In 2016, President Barack Obama awarded Dr. Bandura a National Medal of Science. The citation noted the many everyday experiences explained by his theories:

“A child blurts out a swear word after hearing a parent do the same. A teenager acts out a scene from a violent video game. A partygoer clutches a beer, because everyone else is drinking. This act of learning through observation, called ‘social learning theory,’ was conceptualized by [Dr. Bandura] in his famed Bobo doll experiment.”

Albert Bandura was born Dec. 4, 1925, in Mundare, a town of 400 inhabitants in the Canadian province of Alberta. He was the youngest and the only boy among six siblings, one of whom died in the 1918 flu pandemic. Another was killed in a hunting accident.

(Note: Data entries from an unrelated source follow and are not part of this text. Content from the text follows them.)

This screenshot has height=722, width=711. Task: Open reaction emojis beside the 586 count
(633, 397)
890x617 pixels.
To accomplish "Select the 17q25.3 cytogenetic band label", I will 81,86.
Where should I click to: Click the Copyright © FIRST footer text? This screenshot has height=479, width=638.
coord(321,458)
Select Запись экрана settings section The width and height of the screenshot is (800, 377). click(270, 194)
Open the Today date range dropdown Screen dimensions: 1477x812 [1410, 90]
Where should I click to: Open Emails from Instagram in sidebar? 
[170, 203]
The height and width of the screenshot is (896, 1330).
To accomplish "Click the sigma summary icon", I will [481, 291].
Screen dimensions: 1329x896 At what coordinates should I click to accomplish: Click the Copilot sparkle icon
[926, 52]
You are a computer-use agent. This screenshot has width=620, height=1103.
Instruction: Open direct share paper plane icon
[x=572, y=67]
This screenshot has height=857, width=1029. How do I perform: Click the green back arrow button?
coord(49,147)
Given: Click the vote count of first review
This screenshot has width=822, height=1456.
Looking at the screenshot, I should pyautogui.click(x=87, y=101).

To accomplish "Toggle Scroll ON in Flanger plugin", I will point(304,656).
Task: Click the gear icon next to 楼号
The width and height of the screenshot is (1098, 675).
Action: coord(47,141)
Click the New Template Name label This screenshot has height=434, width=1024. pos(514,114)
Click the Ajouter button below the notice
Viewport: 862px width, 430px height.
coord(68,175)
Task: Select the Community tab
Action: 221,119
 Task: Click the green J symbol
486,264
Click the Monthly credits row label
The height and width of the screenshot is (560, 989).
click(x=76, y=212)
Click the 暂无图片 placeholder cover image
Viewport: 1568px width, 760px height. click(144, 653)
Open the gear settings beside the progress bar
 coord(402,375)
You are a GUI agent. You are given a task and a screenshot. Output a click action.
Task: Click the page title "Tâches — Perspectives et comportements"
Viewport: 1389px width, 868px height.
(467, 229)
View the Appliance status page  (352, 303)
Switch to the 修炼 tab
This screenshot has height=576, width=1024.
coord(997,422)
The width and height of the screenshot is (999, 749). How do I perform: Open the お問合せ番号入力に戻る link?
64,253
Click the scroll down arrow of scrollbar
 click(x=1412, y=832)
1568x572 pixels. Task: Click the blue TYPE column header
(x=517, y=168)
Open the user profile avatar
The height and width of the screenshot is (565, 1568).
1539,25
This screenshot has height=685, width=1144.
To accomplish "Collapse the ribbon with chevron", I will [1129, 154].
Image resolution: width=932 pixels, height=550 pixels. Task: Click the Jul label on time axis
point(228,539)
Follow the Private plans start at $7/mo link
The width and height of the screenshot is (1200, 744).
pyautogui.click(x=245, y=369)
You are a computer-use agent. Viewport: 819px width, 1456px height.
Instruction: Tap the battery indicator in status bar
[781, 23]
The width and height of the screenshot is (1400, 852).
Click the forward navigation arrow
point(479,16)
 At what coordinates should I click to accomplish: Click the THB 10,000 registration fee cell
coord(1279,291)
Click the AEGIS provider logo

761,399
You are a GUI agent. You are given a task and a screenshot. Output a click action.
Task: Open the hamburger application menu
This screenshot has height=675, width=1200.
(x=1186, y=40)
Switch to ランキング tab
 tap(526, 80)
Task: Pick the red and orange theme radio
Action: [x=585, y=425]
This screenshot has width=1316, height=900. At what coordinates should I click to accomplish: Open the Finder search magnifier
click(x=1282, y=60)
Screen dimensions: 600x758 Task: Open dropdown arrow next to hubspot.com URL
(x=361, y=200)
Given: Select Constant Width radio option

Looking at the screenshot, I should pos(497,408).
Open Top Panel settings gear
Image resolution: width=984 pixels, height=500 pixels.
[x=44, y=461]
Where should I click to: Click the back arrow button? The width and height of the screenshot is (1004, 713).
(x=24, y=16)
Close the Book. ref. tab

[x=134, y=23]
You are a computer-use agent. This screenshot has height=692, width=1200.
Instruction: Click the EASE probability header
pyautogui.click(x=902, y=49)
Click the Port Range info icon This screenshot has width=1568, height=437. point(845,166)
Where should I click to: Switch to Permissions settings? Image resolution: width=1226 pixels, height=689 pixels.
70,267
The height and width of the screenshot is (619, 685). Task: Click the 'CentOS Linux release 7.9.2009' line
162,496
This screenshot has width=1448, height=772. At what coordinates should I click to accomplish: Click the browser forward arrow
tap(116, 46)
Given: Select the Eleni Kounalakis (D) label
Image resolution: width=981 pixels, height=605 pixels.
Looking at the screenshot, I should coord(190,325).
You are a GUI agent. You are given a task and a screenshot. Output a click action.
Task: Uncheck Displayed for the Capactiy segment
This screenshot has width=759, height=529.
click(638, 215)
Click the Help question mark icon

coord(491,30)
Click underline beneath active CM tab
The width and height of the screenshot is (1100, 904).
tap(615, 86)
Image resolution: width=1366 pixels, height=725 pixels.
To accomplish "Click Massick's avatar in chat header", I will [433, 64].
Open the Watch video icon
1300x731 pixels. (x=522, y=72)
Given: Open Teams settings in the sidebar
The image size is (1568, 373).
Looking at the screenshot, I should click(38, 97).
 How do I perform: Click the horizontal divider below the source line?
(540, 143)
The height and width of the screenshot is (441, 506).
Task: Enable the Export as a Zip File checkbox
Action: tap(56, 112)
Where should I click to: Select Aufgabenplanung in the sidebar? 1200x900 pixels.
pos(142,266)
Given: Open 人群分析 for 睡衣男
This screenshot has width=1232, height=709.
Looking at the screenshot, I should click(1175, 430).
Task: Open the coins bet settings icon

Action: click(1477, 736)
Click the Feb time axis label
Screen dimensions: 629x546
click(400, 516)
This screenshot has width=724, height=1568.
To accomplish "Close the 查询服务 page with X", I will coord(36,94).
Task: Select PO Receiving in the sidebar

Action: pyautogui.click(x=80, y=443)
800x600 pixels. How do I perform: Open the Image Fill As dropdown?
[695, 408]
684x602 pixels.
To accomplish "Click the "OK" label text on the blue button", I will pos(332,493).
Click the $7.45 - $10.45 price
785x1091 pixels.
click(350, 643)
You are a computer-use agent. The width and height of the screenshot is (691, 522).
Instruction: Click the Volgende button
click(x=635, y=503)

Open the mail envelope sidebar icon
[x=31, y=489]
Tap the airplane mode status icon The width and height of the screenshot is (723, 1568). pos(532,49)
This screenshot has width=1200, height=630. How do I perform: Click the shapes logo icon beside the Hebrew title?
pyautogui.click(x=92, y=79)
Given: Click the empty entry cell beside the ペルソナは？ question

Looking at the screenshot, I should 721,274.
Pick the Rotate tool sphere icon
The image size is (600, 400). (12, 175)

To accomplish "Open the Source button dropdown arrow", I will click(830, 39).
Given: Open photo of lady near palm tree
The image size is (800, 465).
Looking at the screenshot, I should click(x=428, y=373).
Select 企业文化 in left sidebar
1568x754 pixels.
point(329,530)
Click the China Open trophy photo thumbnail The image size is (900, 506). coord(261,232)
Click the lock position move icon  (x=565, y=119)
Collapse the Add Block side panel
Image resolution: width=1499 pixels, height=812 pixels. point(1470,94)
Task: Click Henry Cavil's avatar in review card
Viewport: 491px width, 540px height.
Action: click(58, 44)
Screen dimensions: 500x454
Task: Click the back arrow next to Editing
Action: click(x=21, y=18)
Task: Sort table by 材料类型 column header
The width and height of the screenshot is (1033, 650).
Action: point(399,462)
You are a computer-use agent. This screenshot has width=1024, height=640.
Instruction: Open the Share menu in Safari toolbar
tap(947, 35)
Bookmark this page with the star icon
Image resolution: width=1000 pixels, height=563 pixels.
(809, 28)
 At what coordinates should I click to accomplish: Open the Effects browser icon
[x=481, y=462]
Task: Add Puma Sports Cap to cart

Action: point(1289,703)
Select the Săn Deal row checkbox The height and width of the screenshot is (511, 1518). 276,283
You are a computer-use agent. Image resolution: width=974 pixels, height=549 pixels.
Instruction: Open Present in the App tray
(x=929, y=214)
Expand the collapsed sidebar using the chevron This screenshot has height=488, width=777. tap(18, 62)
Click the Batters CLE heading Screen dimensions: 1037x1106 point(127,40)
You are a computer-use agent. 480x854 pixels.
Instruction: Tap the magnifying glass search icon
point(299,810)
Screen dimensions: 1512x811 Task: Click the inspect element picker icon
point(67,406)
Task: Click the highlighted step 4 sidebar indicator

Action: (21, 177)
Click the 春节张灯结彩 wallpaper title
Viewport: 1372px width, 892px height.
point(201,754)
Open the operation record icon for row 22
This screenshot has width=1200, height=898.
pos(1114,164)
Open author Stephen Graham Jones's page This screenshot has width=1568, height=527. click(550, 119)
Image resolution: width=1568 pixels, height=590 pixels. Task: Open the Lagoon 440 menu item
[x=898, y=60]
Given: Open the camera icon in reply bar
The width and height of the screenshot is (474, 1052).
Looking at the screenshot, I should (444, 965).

Dr. Bandura’s father, a Polish immigrant, laid railroad tracks. His mother, who was from Ukraine, ran a delivery service. They lived what Dr. Bandura described as a pioneer life, hoarding their savings to eventually purchase a piece of wooded land that they transformed into a working farm. Such were the challenges of their existence that they once had to sacrifice a layer of their thatched roof to feed the cattle.

Although his parents had little if any formal education, they cultivated in their children academic ambition as well as self-reliance. “The content of most textbooks is perishable,” Dr. Bandura once observed, according to a biography on his website, “but the tools of self-directedness serve one well over time.”

During high school, Dr. Bandura learned carpentry skills, which he used to support himself as a student at the University of British Columbia in Vancouver. On a whim, he enrolled in a psychology class.

“One morning, I was wasting time in the library,” he recalled. “Someone had forgotten to return a course catalog and I thumbed through it attempting to find a filler course to occupy the early time slot. I noticed a course in psychology that would serve as excellent filler. It sparked my interest and I found my career.”

Dr. Bandura received a bachelor’s degree in 1949, then moved to the United States for graduate school. He received a master’s degree in 1951 and a PhD the next year, both in psychology, from the University of Iowa. In 1953, he joined the faculty at Stanford, where he remained for the rest of his career.

Dr. Bandura was married in 1952 to Virginia Varns. She died in 2011. Survivors include two daughters, Mary Bandura of Tiverton, R.I., and Carol Bandura Cowley of Louisville, Colo.; and two grandsons.

Dr. Bandura had already studied aggression in adolescents when he embarked on the Bobo doll studies. To some observers of his work, the experiments assumed urgent importance as young people encountered increasing amounts of violence on television, in video games and on social media.

Dr. Bandura elaborated on his social cognitive theory in the volume “Social Foundations of Thought and Action” (1986). His other noted books included “Self-Efficacy: The Exercise of Control” (1997), in which he laid out his findings on what might be described in layman’s shorthand as confidence, and “Moral Disengagement: How People Do Harm and Live with Themselves” (2016).

Those two concepts converged in his deep concern over climate change, Elissa Epel, a professor of psychology at the University of California at San Francisco, observed in an email, noting yet another application of his work.

“In the climate change area, our most important tools remain building [an] individual’s personal efficacy that their behaviors matter, and even more so, building group efficacy that group change is influential,” Epel wrote, noting what she said Dr. Bandura regarded as moral disengagement among businesses that employ practices damaging to the environment.

“He was a moral figure,” said Carstensen, his Stanford colleague. “He believed that science should be directed toward improving societies.”